Santiago Maldonado, pur non essendo mapuche, è un martire della lotta mapuche. Rafael Nahuel era un giovane di 22 anni, lui era un mapuche, e un altro martire della stessa lotta.
E gli assassini di entrambi erano (e sono) uomini bianchi che indossano un'uniforme. Un'uniforme che rappresenta l’autorità, ma che in questo caso la disonora trasformandosi nella divisa del terrorismo di Stato. Perché non possiamo ignorare, dalla nostra posizione di giornalisti o nella comodità delle nostre (vostre) case, che la persecuzione contro i popoli originari è stata la bandiera del terrorismo che il governo di Mauricio Macri ha sventolato in tutta la regione, con il sostegno dei grandi proprietari terrieri e dei mezzi di comunicazione al suo servizio. Per preservare i suoi sentimenti razzisti ed i suoi interessi di evidente profitto economico.

- Record del dataset:

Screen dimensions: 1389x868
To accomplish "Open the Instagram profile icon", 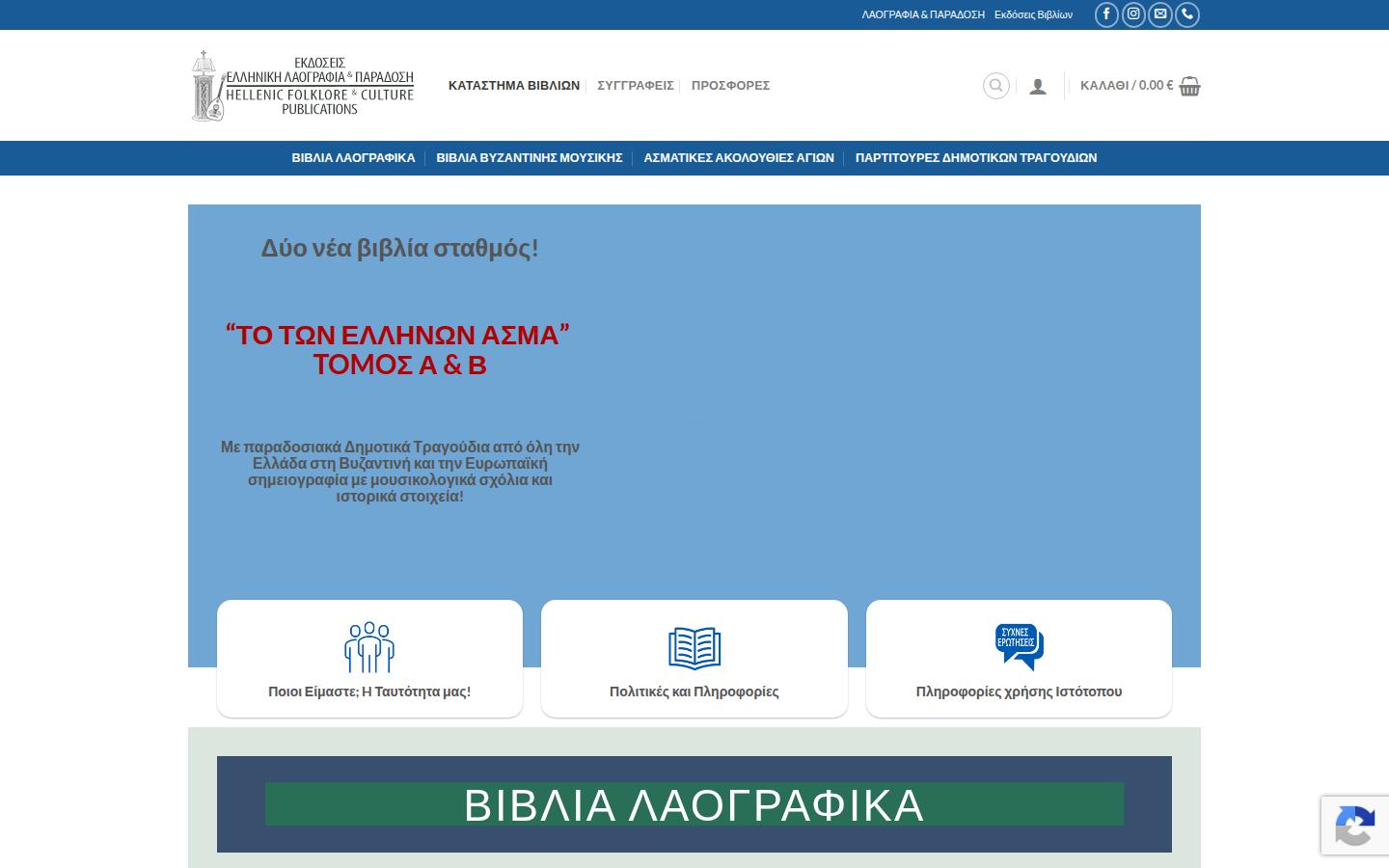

---

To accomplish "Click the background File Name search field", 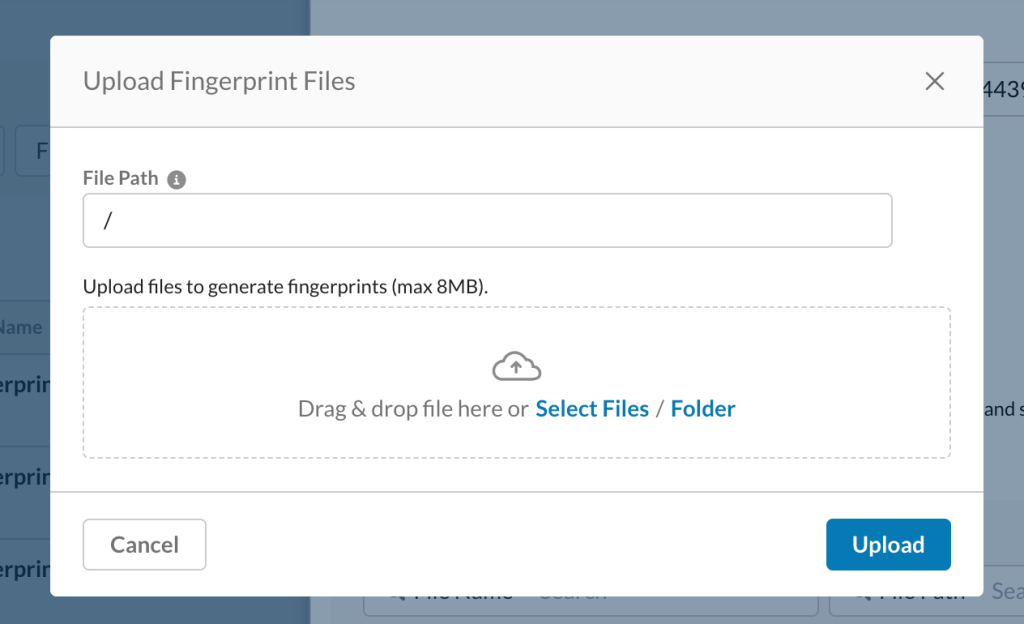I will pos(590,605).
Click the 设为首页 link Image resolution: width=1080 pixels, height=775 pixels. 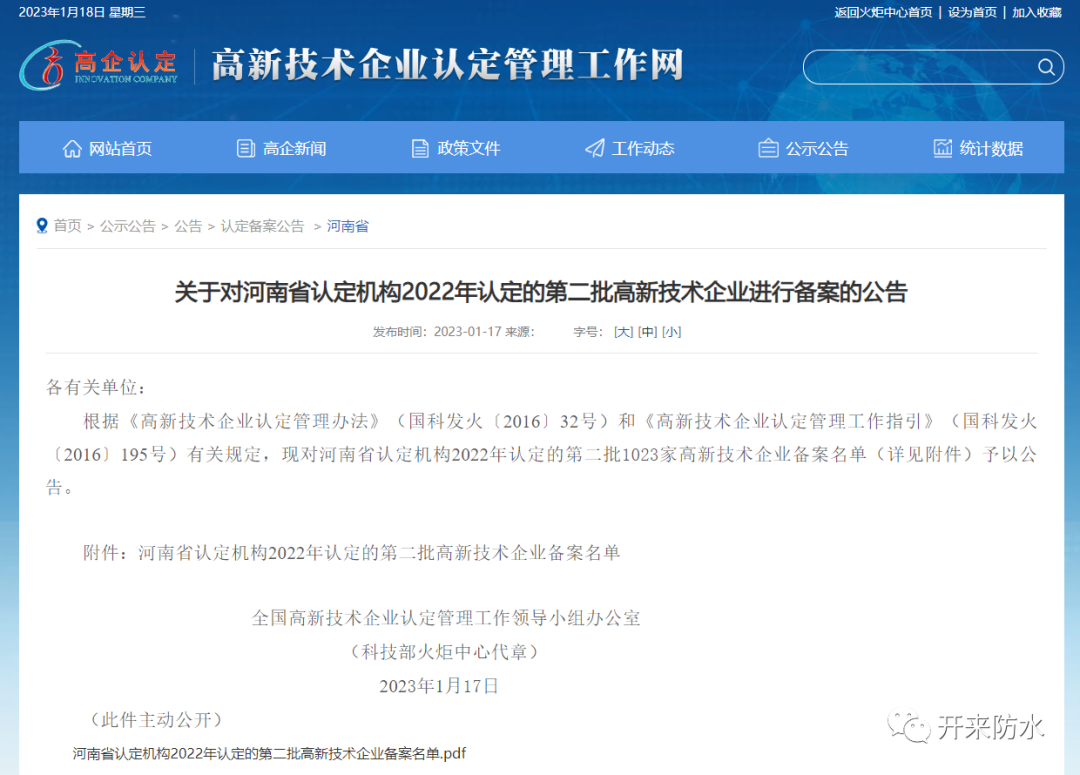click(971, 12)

- Obiettivo: Prosegui, per favore, il brano sui martiri della lotta mapuche a partire dalla sua ultima frase. I record provengono da un'altra fonte.

- Risultato:
Facundo Jones Huala, il Lonko della Lof Cushamen (autorità spirituale e politica di una comunità mapuche argentina), rinchiuso in una prigione cilena da oltre un anno, vittima di un complotto tra uomini di potere del Cile e dell'Argentina, è ancora un baluardo della causa della nazione mapuche. Un uomo perseguitato per i suoi ideali. Un uomo vilmente sopraffatto dalla meschinità dell'uomo bianco al che abbraccia il sistema capitalista.
Facundo Jones Huala, da uomo libero, anche adesso che è privato della sua libertà, ha sempre stimato e reso onore a Santiago Maldonado. Un onore che ha radici nella sua stessa lotta perché considerava l'artigiano un mapuche come lui.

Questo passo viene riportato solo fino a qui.